18 Temmuz 2008 Cuma

İDDİA…
ALİ BULUNMAZ

“Ergenekon” soruşturmasının iddianamesiyle ilgili açıklama yapıldı. İddianame 2455 sayfa. Bu ne demek?

Dava uzadıkça uzayacak. Ek iddianame de gündemde…

Peki, burada ne var ne yok?

İddianamede “Darbe Günlükleri” yer almıyor.
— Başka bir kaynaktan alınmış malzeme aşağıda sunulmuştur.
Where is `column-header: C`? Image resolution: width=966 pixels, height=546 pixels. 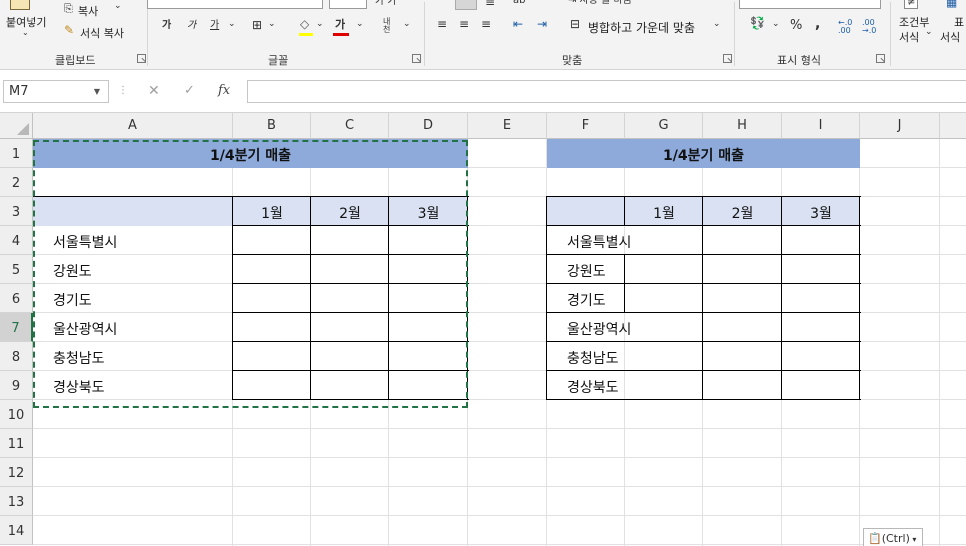
column-header: C is located at coordinates (350, 126).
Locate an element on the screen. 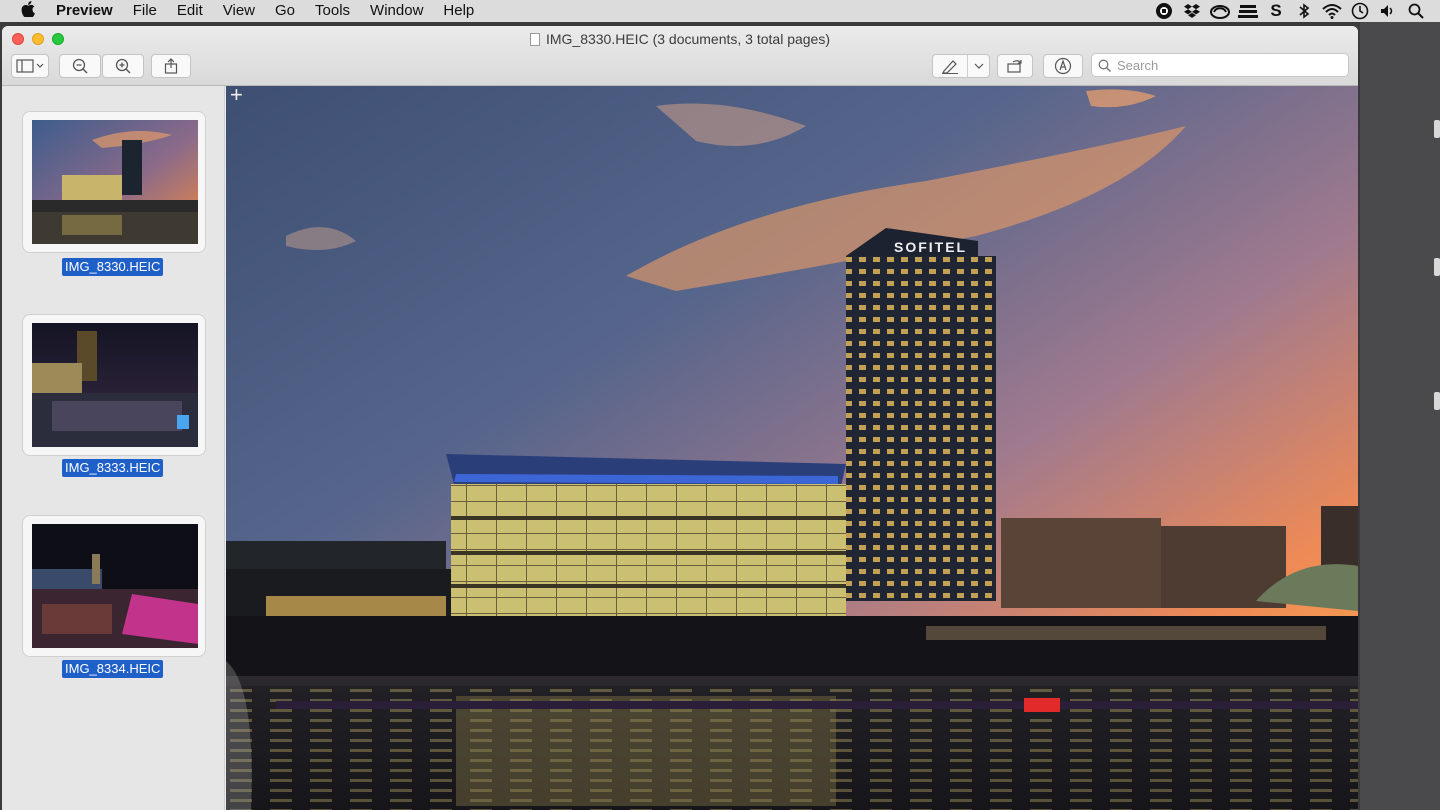 This screenshot has height=810, width=1440. sofitel-tower is located at coordinates (921, 428).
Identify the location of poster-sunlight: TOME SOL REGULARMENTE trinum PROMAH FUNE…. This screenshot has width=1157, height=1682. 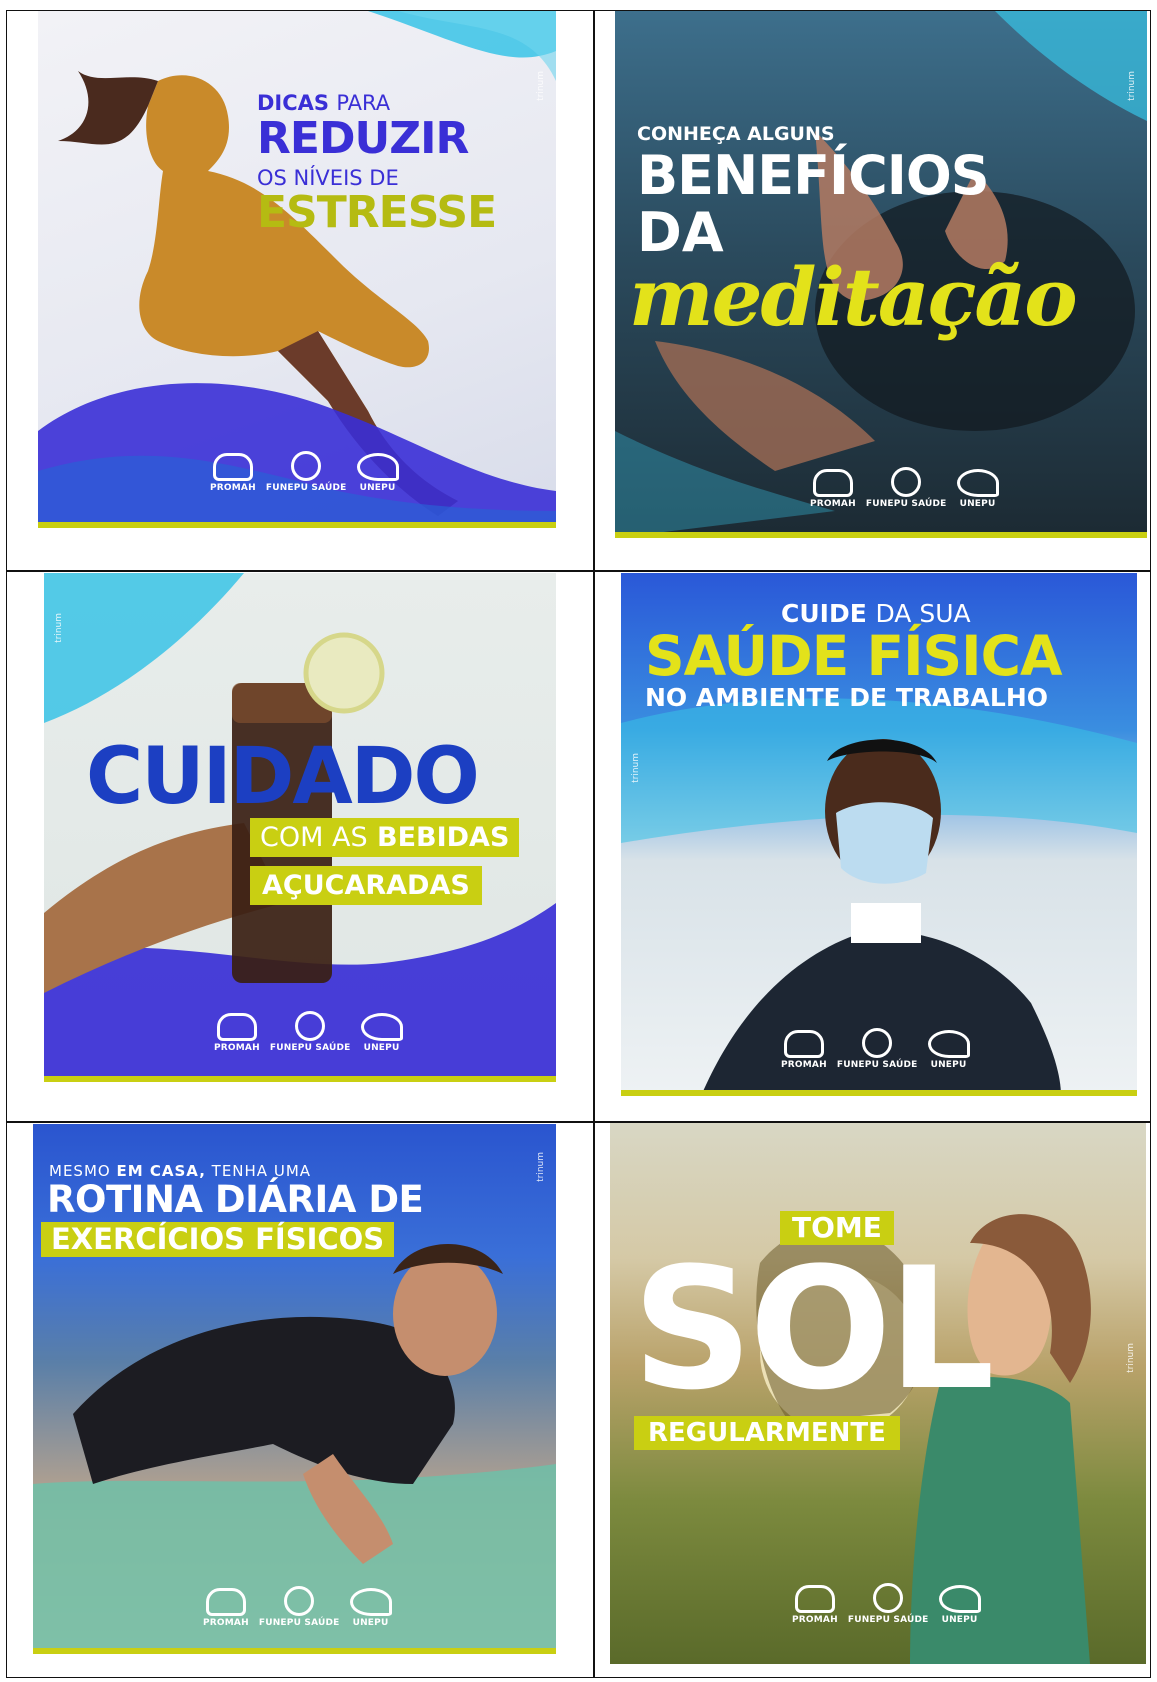
(878, 1394).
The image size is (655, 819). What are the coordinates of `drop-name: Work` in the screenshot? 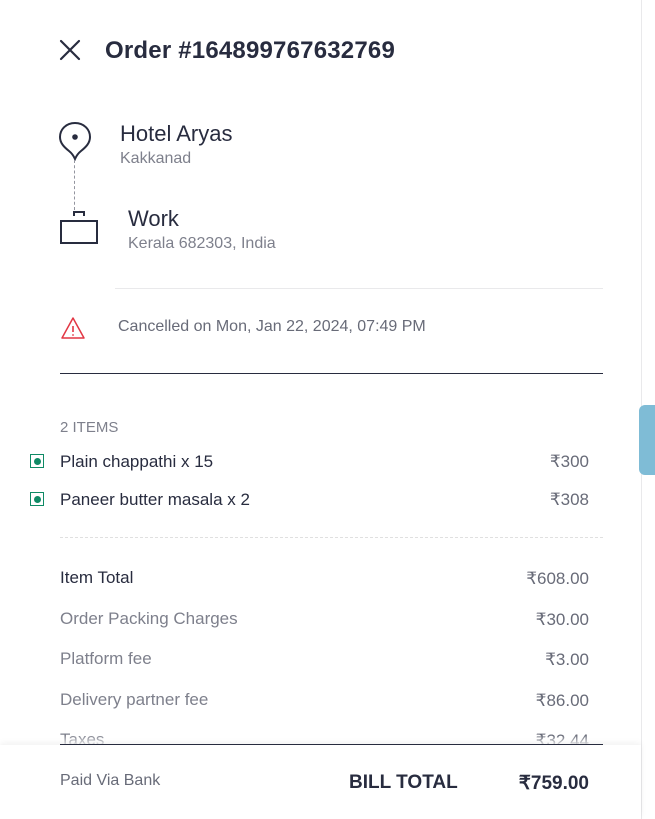 It's located at (154, 218).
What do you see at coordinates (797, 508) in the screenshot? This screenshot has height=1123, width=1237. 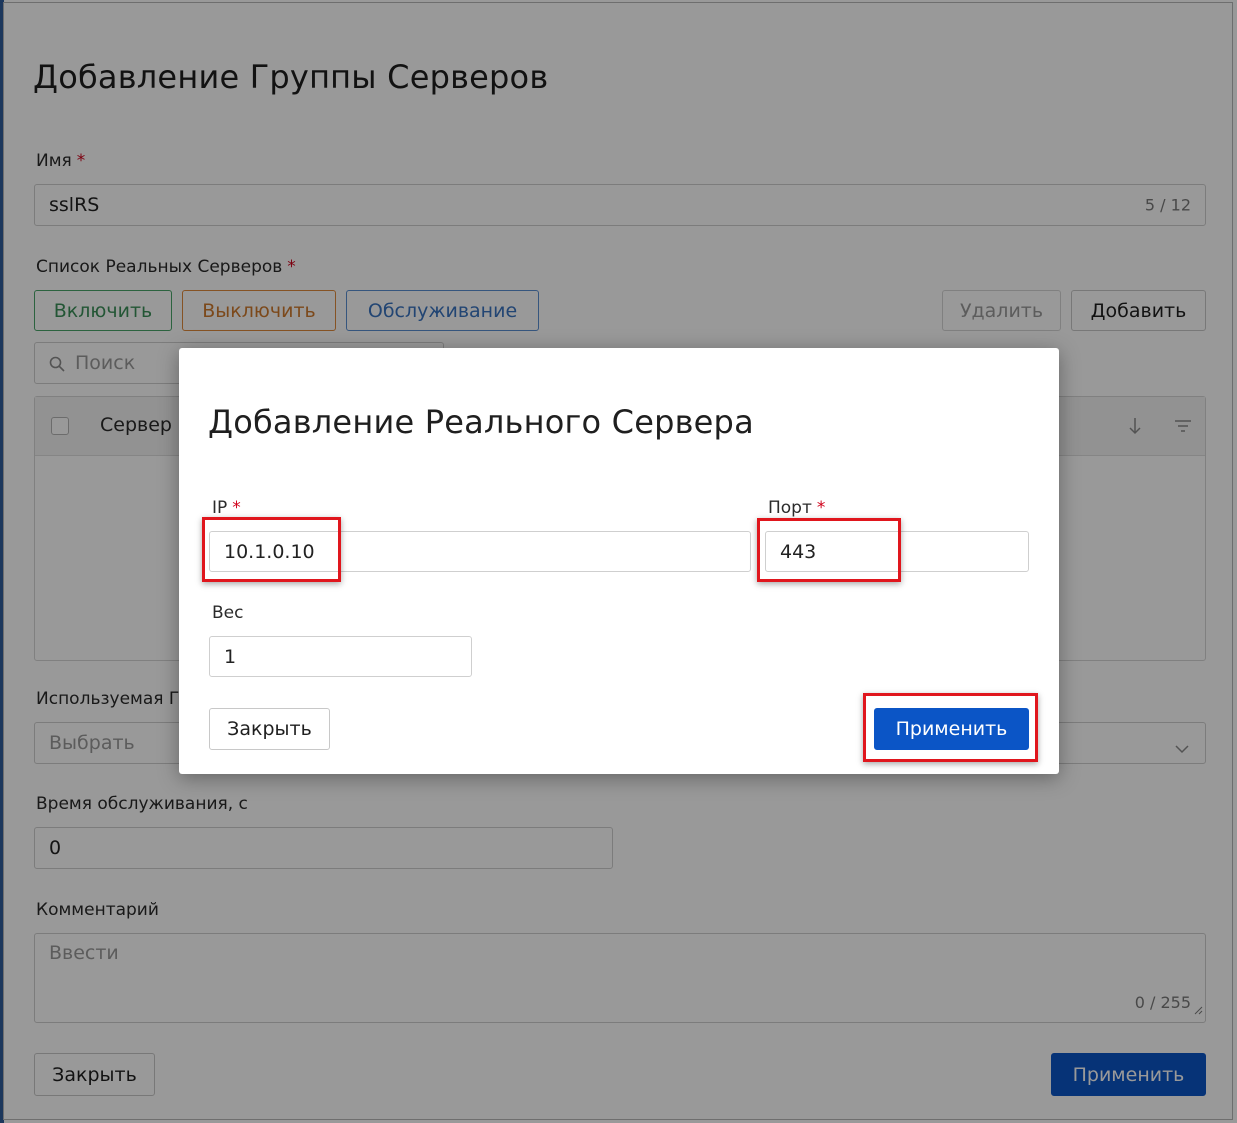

Söz konusu günlükler üzerinden, “hükümete karşı darbe” söylemi yaratılmadı mı? O zaman günlükler neden iddianameye alınmadı?

Deniyor ki, “günlükler ek iddianameye girecek…”

***

“Ergenekon” soruşturmasında, hükümet ve iktidar medyasının tavrı artık net biçimde ortaya çıktı. Muhaliflerin bileğini bükmek esas olan şey burada.

İddianamenin özünü oluşturan “hükümete karşı eylem” ifadesi bize neyi çağrıştırıyor:

- Hükümetin eleştirilmesi, eleştirenlerin ne pahasına olursa olsun kapatılması için yeterlidir.

- Toplu bir eleştiri söz konusuysa bu, kesinlikle bir tür terör eylemidir.

Zaten iddianamede “bu, bölücü olmayan; bilinenin dışında bir örgüt” deniyor.

***

“Örgüt” üyeleri, “hükümete karşı eylemi”; örneğin “halkı isyana teşvik” veya “zorla hükümeti ortadan kaldırma” gibi edimleri nasıl gerçekleştirecek?

Bir kasa bombayla, üç beş emekli general, beş on öğretim üyesi, gazeteciler ile kimi iş adamları bunu gerçekleştirebilir mi?

***

İlginç bir soru daha var: “Ergenekon” bir gözdağı mı yoksa gerçekten bir şeyleri ortaya çıkarma soruşturması mı?

Yeri göğü inleten “darbe korkusu” söylemi, bu soruşturmanın lokomotifi değil miydi? Aynı şekilde Hrant Dink cinayeti, Malatya katliamı da “Ergenekon” tsunamisinin en büyük dalgasını oluşturmuyor muydu?

O halde “Darbe Günlükleri”, Dink cinayeti, Malatya katliamı; bunun yanında Santoro cinayeti neden iddianameye girmedi?

Yoksa bunların ucu açık şekilde ve istenmeyen yerlere mi uzanıyor?

Bunlar önemli sorular, yanıtları daha da önemli.